Supplied passage —
Since we are dealing with annotation metadata (as opposed to the content of the annotation), the issue date is the same as the created date, which can be either the moment when the user creates the annotation or when the file is saved (committed). Alternatively, we can use this pair of attributes (created & issued) to describe the above process (creation and save). Not sure if it would make any difference, though.

lucaju commented 4 years ago

Currently, when loading a file, CWRC-Writer parses (and remove) RDF annotation from the XML, and stores them in JS objects (Entities). These objects are used to manage entities, edit, and display entities. Later on, when the user decides to save (or to check the XML), these objects are used to regenerate JSON-LD and put them back in the XML (inside XENODATA).

The problem is that when initially parsing the RDF, CWRC-Writer only stores part of the attributes, which does not include creator, for instance. Them, when regenerating the annotation, the creator becomes the current user. The date of creation is also a problem since the process of regeneration updates the annotation's creation timestamp. In the end, the annotation gets overwritten with the information of the latest user that saved the file and we lost the original date and creator attributes.

The solution to this issue might be as trivial as storing these crucial attributes to be used to regenerate the annotation later. while this works fine when the annotation doesn't change in the session, how we will handle updates? Should we update the date of creation's timestamp? Or perhaps add a new attribute to store the latest updated (dcterms:modified)? What if the annotations got changed multiple times? And What to do with the creator? Keep the original creator? replace? add an array of contributors?

Perhaps @SusanBrown can help with these questions.

lucaju commented 4 years ago

I'm not well versed in JSON-LD neither how people used, but perhaps there is more to this. Perhaps, a bigger question (at least for me at this point) is how CWRC-WRITER supports JSON-LD and how it handles it? What attributes (and from which namespaces) we are using?

Anatomy of a CWRC-Writer JSON-LD. So, here an example of one annotation saved by CWRC-Writer:

{
    "@context": {
        "as": "http://www.w3.org/ns/activitystreams#",
        "cwrc": "http://sparql.cwrc.ca/ontologies/cwrc#",
        "dc": "http://purl.org/dc/elements/1.1/",
        "dcterms": "http://purl.org/dc/terms/",
        "foaf": "http://xmlns.com/foaf/0.1/",
        "geo": "http://www.geonames.org/ontology#",
        "oa": "http://www.w3.org/ns/oa#",
        "schema": "http://schema.org/",
        "xsd": "http://www.w3.org/2001/XMLSchema#",
        "dcterms:created": {
            "@type": "xsd:dateTime",
            "@id": "dcterms:created"
        },
        "dcterms:issued": {
            "@type": "xsd:dateTime",
            "@id": "dcterms:issued"

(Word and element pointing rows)
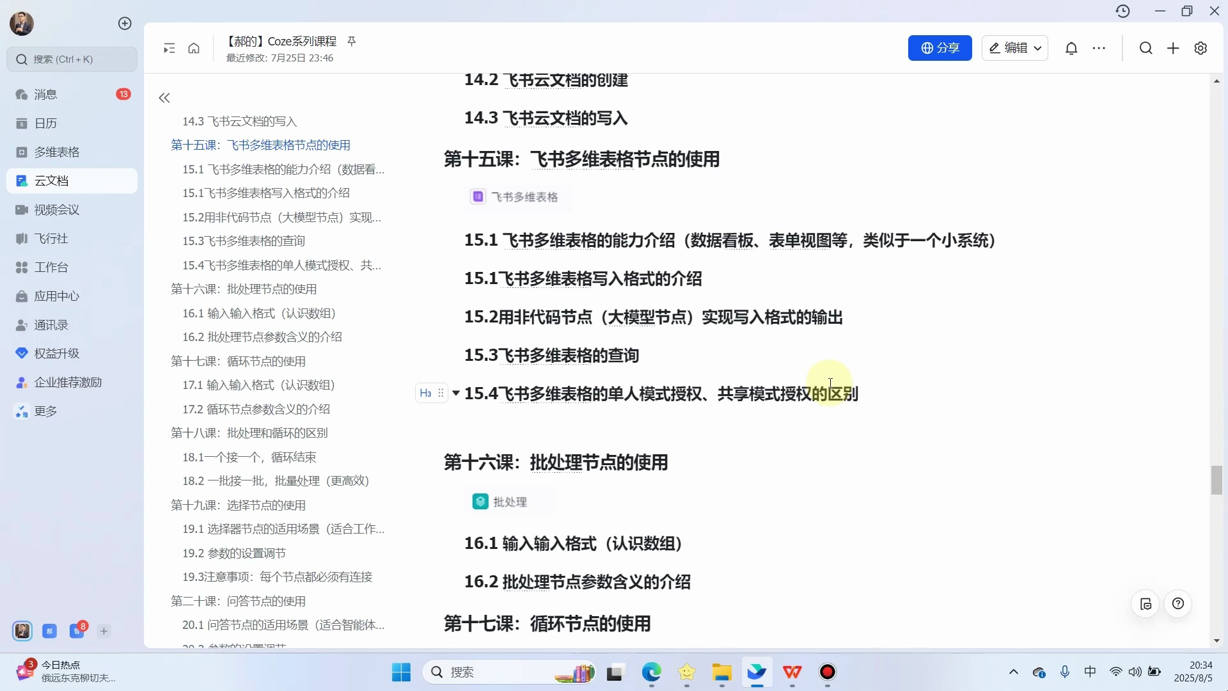The image size is (1228, 691).
Task: Open document settings gear icon
Action: coord(1200,48)
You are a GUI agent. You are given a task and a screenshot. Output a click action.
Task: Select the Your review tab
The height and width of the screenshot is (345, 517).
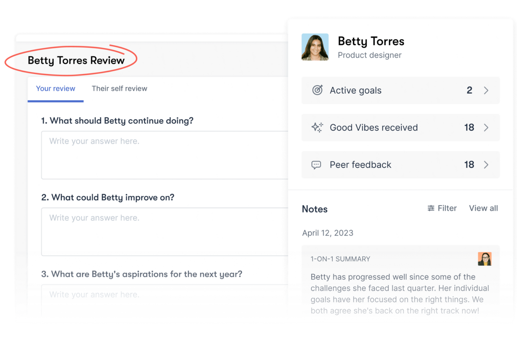56,88
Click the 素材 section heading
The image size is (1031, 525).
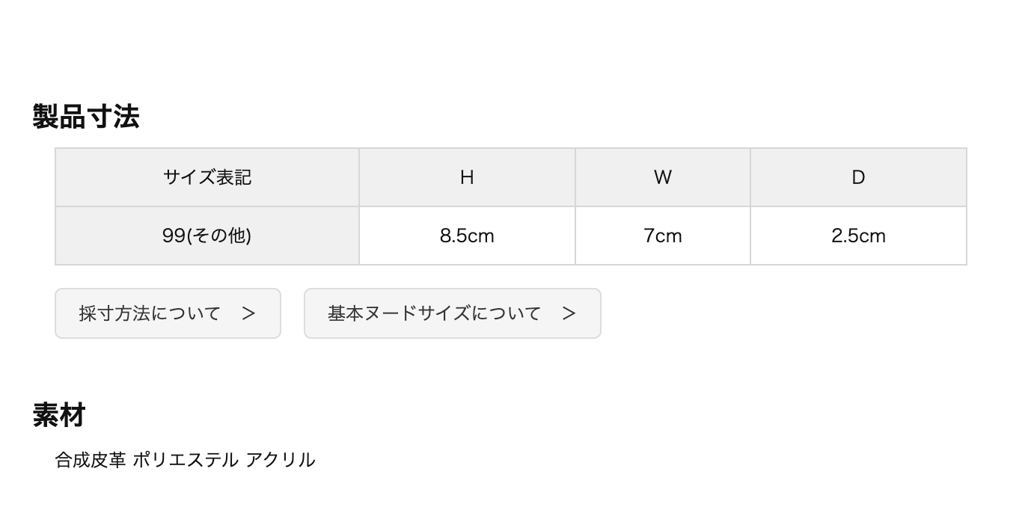[59, 415]
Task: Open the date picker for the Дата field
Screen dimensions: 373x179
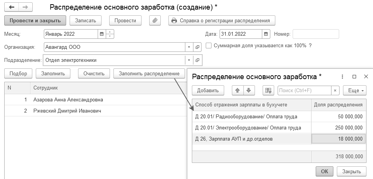Action: pos(266,34)
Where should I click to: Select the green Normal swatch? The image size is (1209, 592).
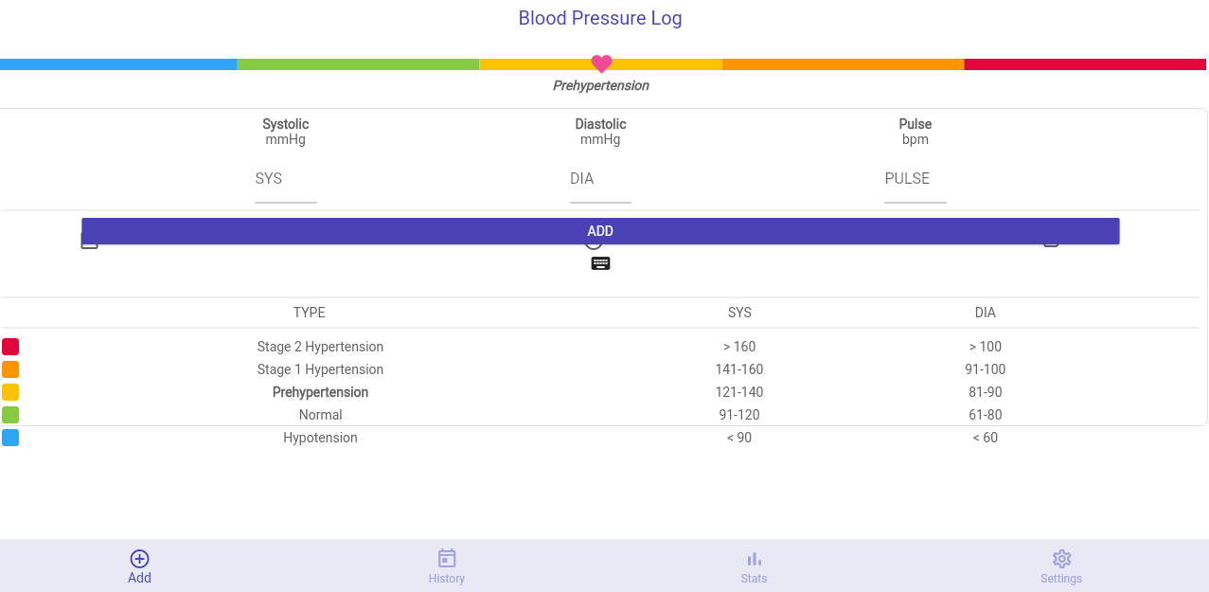[x=10, y=415]
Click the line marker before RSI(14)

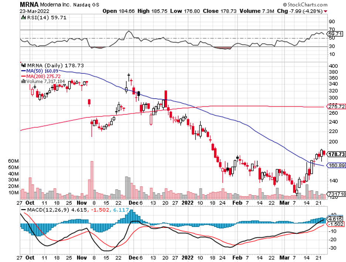[x=23, y=17]
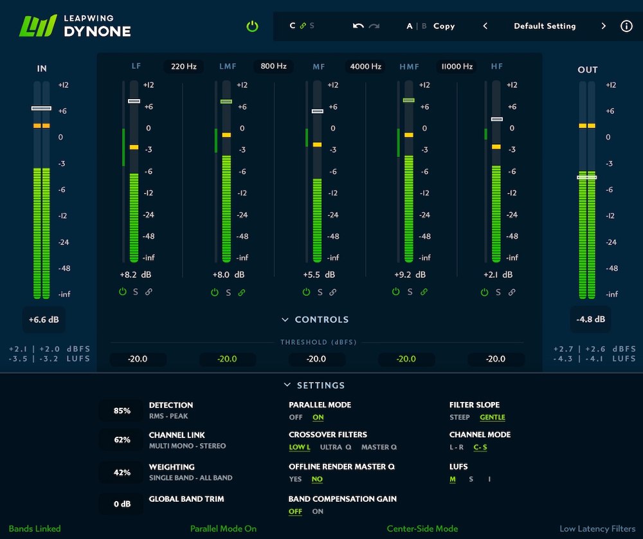Image resolution: width=643 pixels, height=539 pixels.
Task: Edit the HMF band threshold value
Action: 406,359
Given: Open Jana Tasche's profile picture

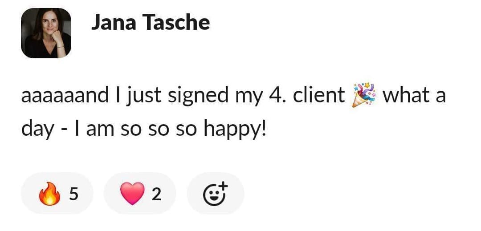Looking at the screenshot, I should coord(46,33).
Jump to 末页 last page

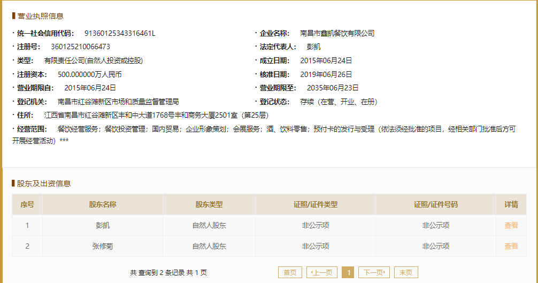[x=406, y=272]
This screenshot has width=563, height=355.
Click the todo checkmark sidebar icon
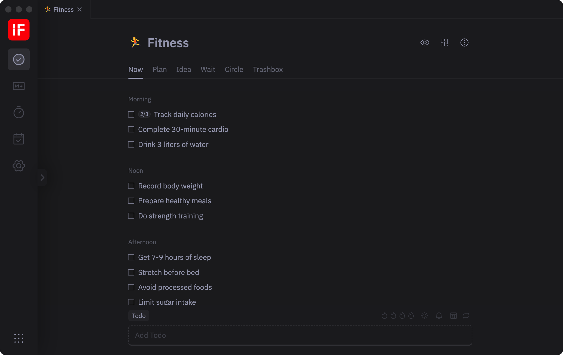click(19, 59)
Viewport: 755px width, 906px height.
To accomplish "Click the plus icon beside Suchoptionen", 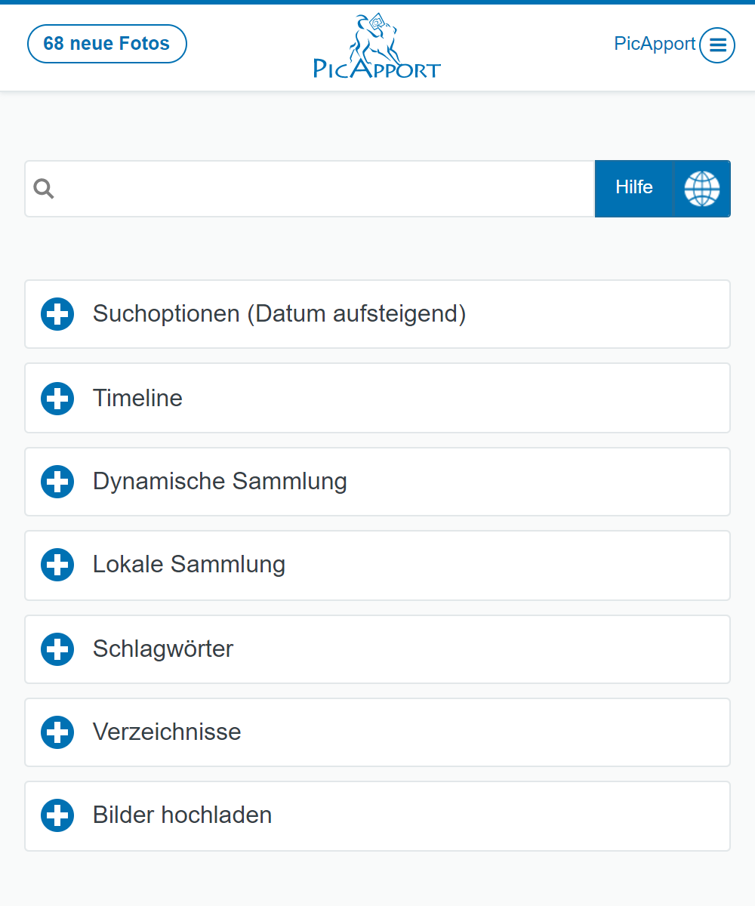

Task statement —
For each statement below, say yes or no as to whether it agrees with the CWRC-Writer annotation thread, and quote the words of the thread that settle it.
1. When loading a file, CWRC-Writer leaves the RDF annotations in the XML untouched.
2. When an annotation is regenerated, its creator becomes the current user.
3. For annotation metadata, the issue date is the same as the created date.

Written answer —
1. No: "parses (and remove) RDF annotation from the XML, and stores them in JS objects (Entities)"
2. Yes: "when regenerating the annotation, the creator becomes the current user"
3. Yes: "the issue date is the same as the created date"